Before bringing this discussion of place to an end, I'm going to offer one final analogy that speaks to (or plays to) the dialectical method. Place can be likened to one of John Coltrane's classic quartets from the 1960s, four instrumentalists who produced some of the most richly textured jazz ever recorded.
Let's get into my DeLorean Time Machine and travel back to the band's glory days at the Half Note Club in the Village. Bring a couple of your friends, and don't worry, the tab is on me. When we get there, the club is packed and seating is first-come-first-served. Our party has to split up. You end up seated a few inches from Coltrane on sax, your friend is alongside Elvin Jones on drums, your other friend is practically sitting in the lap of keyboardist McCoy Tyner, I am squeezed up against Jimmy Garrison on bass.
Afterwards, we go out for a drink and compare notes. It soon becomes clear that each of us has heard something different. You think Coltrane killed it, your two friends lobby for Jones and Tyner, I'm ready to anoint Garrison the new king of jazz. In retrospect, we realize that while one and the same music filled the room, what each of us actually heard was dominated by the sound of the instrument and instrumentalist closest to us. We should have played musical chairs, changing seats after each song rather than sticking to one place. That way, each of us would have had a total listening experience.
Multiple listening points are the key to grasping the organic wholeness of a Coltrane performance, just as the multiple abstractions I have called moments are the key to grasping the organic wholeness of place.

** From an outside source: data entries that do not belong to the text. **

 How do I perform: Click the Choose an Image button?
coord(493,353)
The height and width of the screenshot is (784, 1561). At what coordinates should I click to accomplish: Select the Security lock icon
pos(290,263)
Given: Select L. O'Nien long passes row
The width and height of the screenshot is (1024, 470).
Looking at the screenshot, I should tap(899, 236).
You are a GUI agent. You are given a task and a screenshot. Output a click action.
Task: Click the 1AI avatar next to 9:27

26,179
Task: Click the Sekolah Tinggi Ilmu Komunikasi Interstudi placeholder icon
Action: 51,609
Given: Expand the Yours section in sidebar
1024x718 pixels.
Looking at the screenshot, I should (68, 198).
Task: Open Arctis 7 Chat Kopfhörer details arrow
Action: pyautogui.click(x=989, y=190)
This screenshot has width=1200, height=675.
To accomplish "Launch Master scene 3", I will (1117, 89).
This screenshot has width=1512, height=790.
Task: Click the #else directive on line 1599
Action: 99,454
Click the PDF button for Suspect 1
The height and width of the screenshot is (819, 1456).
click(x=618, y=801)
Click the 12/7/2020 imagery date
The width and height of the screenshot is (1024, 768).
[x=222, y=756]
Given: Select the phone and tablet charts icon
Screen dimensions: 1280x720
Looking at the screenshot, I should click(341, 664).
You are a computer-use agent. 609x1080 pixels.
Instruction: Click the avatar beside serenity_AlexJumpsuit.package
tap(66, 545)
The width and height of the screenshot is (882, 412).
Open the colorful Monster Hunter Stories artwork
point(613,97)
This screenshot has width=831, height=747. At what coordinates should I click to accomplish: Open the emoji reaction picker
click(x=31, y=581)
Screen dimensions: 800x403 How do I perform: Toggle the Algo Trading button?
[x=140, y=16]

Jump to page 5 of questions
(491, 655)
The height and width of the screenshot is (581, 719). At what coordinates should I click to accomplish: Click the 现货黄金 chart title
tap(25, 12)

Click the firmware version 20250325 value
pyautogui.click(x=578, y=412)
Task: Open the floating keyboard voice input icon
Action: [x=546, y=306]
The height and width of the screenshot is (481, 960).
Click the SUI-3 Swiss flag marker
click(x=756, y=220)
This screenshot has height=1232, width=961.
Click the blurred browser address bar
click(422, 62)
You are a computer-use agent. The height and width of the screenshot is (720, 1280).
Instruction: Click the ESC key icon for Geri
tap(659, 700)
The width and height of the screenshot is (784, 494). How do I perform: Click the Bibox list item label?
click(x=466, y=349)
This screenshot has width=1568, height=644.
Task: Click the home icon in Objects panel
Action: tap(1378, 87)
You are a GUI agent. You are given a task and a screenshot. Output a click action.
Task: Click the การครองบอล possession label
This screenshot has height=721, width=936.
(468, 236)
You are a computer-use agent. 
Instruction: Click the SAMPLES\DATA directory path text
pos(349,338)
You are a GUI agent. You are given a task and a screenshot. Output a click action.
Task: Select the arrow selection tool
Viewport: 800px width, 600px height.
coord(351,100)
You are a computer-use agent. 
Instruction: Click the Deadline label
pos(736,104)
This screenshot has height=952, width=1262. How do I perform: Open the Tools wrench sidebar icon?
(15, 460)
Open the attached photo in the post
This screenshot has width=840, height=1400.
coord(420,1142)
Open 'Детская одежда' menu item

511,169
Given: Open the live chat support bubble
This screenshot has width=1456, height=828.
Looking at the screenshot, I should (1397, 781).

Indulge me one last riff on this analogy. Every jazz quartet needs someone like Coltrane to provide overall guidance so that the band can weave their individual virtuosity into a unified piece of music. The same is true for our place quartet. The formation of place implies the active presence of some orchestrating force or coordinating mechanism that is able to keep the moments in sync. Who or what drives the arrows, turns the kaleidoscope, puts the environments of place in motion? Who or what is the Coltrane of place?